Targeted Attack Uses WikiLeaks as its Social Engineering Hook
Posted on behalf of Tony Millington, Malware Operations Engineer, Symantec Hosted Services
On Friday 3rd December at 12:41 Skeptic stopped a new virus that we had not seen before, a targeted attack against a government body using WikiLeaks as social engineering to get the user to open the document.
Commercial Scanner Detection: 9/43
The email had been sent from a compromised account and, as is often the case, the social engineering didn’t have a lot of thought behind it. Because the above sentence within the email doesn’t make much sense, the recipient is led to believe the pdf attachment may lead to more information.

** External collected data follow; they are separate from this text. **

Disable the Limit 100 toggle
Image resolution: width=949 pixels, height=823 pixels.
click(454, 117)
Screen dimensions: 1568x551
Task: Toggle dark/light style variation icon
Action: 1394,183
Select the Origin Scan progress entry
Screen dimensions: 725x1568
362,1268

The exploit is using a very common technique in Adobe PDF, checking what version of Adobe Acrobat Reader is being used. This can be good for running different exploits depending on which version of the reader is used. Not all versions are vulnerable to all exploits as Adobe patches its code to secure the software. Hackers can get around this by using standard legitimate functions to run different malicious code depending on what version the pdf was opened. In this case anything above version 9.6 just crashes Adobe Reader.
It drops the executable spoolsv.exe into C:\Documents and Settings\<USERNAME>\Local Settings\Temp
Commercial Scanner Detection: 25/43
The virus detection for the dropped executable is a lot more widespread than the pdf itself. In theory, this seems like a good thing, but the pdf might get through to the user especially if the virus disables any anti-virus software.

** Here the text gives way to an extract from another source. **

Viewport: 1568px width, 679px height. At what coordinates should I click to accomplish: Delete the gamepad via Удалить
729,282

The malicious executable injects itself into Internet Explorer, users will have no visual warning of this, and the process is run without displaying the window for Internet Explorer. However, on the analysis machine Internet Explorer 8 is installed but has never run, so the first time it runs it displays the “Welcome to Internet Explorer 8” splash screen. This still pops up when the virus runs Internet Explorer, obviously this is unlikely to happen on the targeted user’s computer, however, Process Explorer clearly shows iexplore.exe running.

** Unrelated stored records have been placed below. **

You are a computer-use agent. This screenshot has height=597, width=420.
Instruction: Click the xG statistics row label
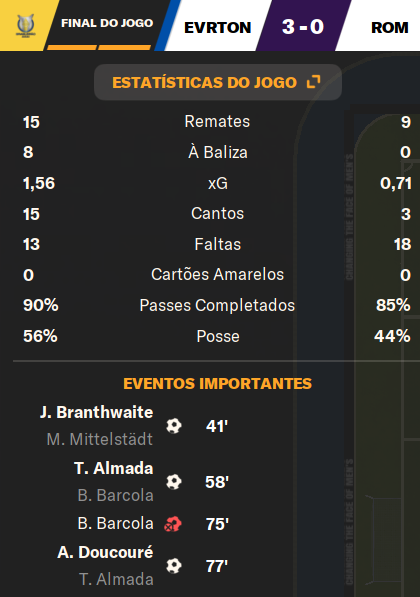click(218, 184)
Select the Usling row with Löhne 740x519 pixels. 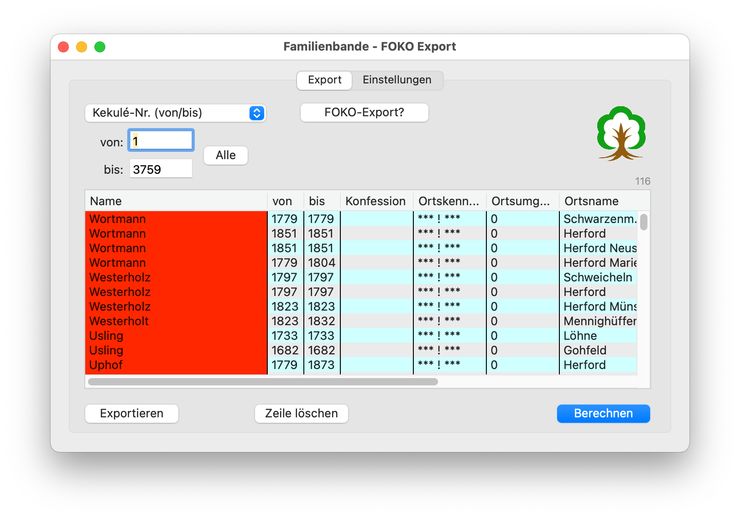175,336
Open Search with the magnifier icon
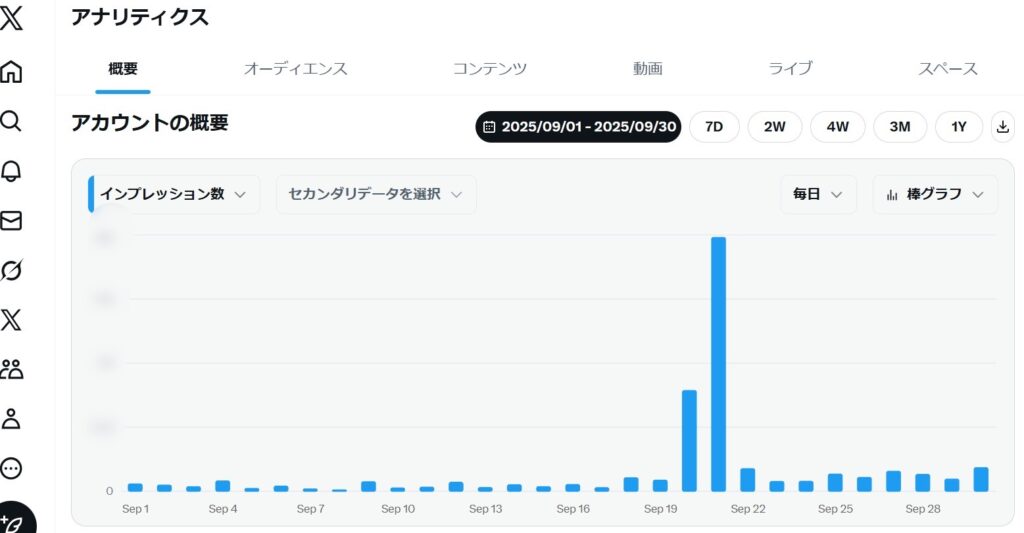This screenshot has width=1024, height=533. tap(12, 121)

The malicious executable sends encrypted data over a non-encrypted port (port 80), a port that most companies have open so their users can browse the web.
Once this has run, it tries to open another pdf. This is a common technique when exploiting any documents. It works by using an exploited document to drop a malicious exe and a clean document. The original malicious document will cause the document viewer to crash or just shut down. Once the virus runs, it will open the clean document, which will often contain information related to the social engineering in the email. This is to make it look like the machine hasn’t been infected and that in fact the user has just opened a clean document. Adobe will then close, initially saying “Document is corrupt.” This is the exploited document dropping malicious files. Adobe will then close and reopen the clean document. In this case, the clean pdf doesn’t seem to be dropped anywhere, giving an error saying the file cannot be found when the virus tries to open it.
Skeptic stopped 24 copies of this targeted attack. Another targeted attack using the same techniques in malicious pdfs was seen on the same day of which MessageLabs Intelligence saw 63 copies. These are techniques that have been used for a while and yet the commercial scanners still miss new copies. Skeptic stops it because of its patented heuristics engine. The best course of action is to install the latest version of Adobe Acrobat Reader to stay safe.